Avec Descartes, ce travers est porté à son comble. De génération en génération, ce philosophe – de très loin le plus enseigné, le plus vulgarisé, le plus commenté dans les classes – a fini par se trouver enseveli sous quantité d’idées, prétendument cartésiennes, qui ne lui appartiennent pas. En schématisant et en durcissant des traits de sa démarche, l’Histoire a construit des cartésianismes imaginaires. Il convient de les démonter. Denis Kambouchner s’y emploie avec verve. Il dézingue élégamment, dans Descartes n’a pas dit, vingt et une conceptions attribuées au héros du Discours de la méthode, mais pratiquement introuvables sous sa plume.
On prête, par exemple, à Descartes un mépris de l’enseignement, l’opinion que « dans les écoles, on n’apprend rien d’utile ». Kambouchner – fin connaisseur de notre penseur national, auteur de plusieurs travaux qui font référence, responsable de la nouvelle édition des Œuvres complètes chez Gallimard – rappelle qu’en fait « il ne se plaint jamais de ses études et ne dit jamais qu’elles aient été inutiles ». En examinant une à une des affirmations telles que « les sens nous trompent », « l’esprit humain n’a pas besoin du corps pour penser », « l’homme doit devenir maître et possesseur de la nature », « sur les animaux, nous avons tous les droits », Denis Kambouchner montre qu’elles n’appartiennent pas à la pensée de Descartes, ou bien possèdent, dans son œuvre, des significations différentes de celles qu’on leur donne.
« X n’a pas dit »
Le ton est enjoué, le style allègre, certains chapitres se présentent comme des dialogues et ne manquent pas de vivacité.

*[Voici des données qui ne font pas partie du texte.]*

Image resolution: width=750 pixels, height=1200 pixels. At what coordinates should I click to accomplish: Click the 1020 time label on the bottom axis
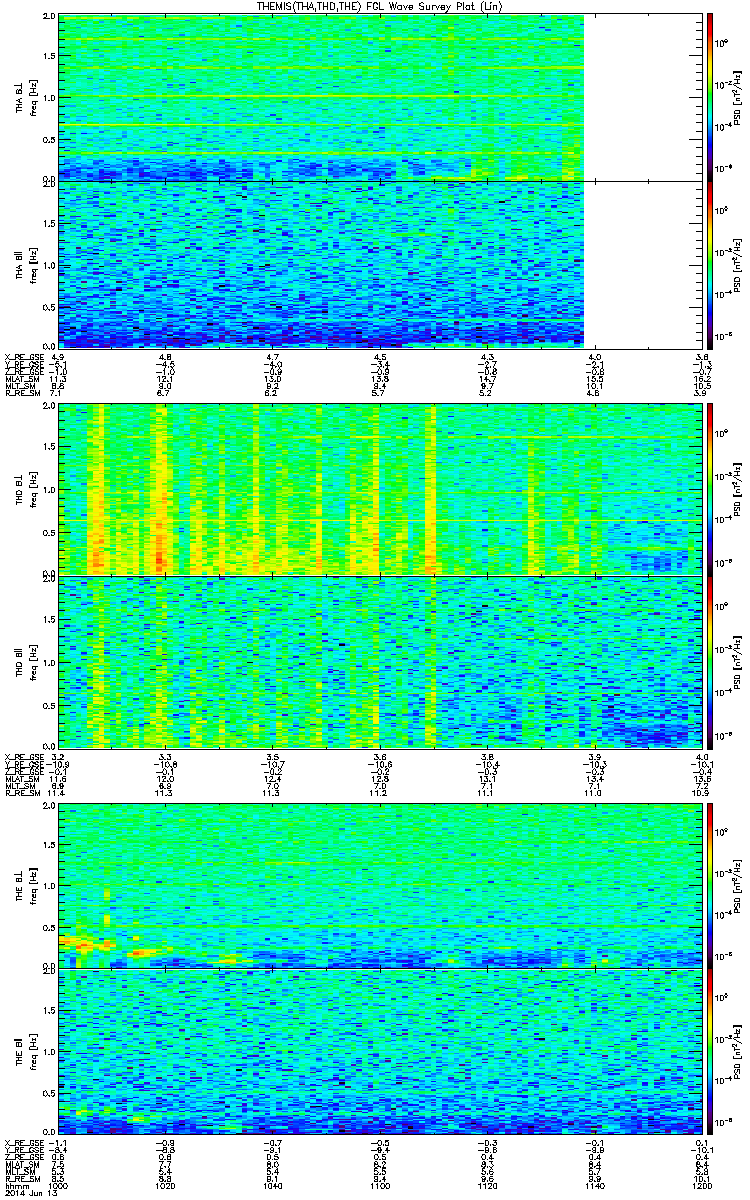(x=166, y=1185)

Du coup, sur cette idée originale, quantité d’ouvrages se révèlent possibles. Tant qu’on y est, pourquoi ne pas imaginer une interminable collection, composée de tous les éventuels « X n’a pas dit » ? De Platon à Nietzsche, en passant par Epicure, Montaigne, Spinoza, Hegel, Marx et tant d’autres, il s’agirait de mettre en lumière les propos qu’on leur fait tenir sans qu’ils les aient tenus. Se limiter aux philosophes serait une erreur. Ce que Galilée, Newton ou Einstein n’ont pas dit vaudrait aussi d’être épinglé. De toute évidence, c’est avec les religions que la tâche deviendrait immense : ce que Moïse, Jésus, Mahomet ou Bouddha n’ont pas dit occuperait quantité de volumes. « Dieu n’a pas dit » serait un livre infini. Autant renoncer à pareil projet. Pas en raison de son ampleur, mais parce qu’il est déjà mis en œuvre depuis fort longtemps. Liquider les rumeurs, démonter les fausses idées, rectifier les erreurs, ça s’appelle l’enseignement.
Descartes n’a pas dit. Un répertoire des fausses idées sur l’auteur du « Discours de la méthode », avec les éléments utiles et une esquisse d’apologie, de Denis Kambouchner, Les Belles Lettres, 236 p., 11 €.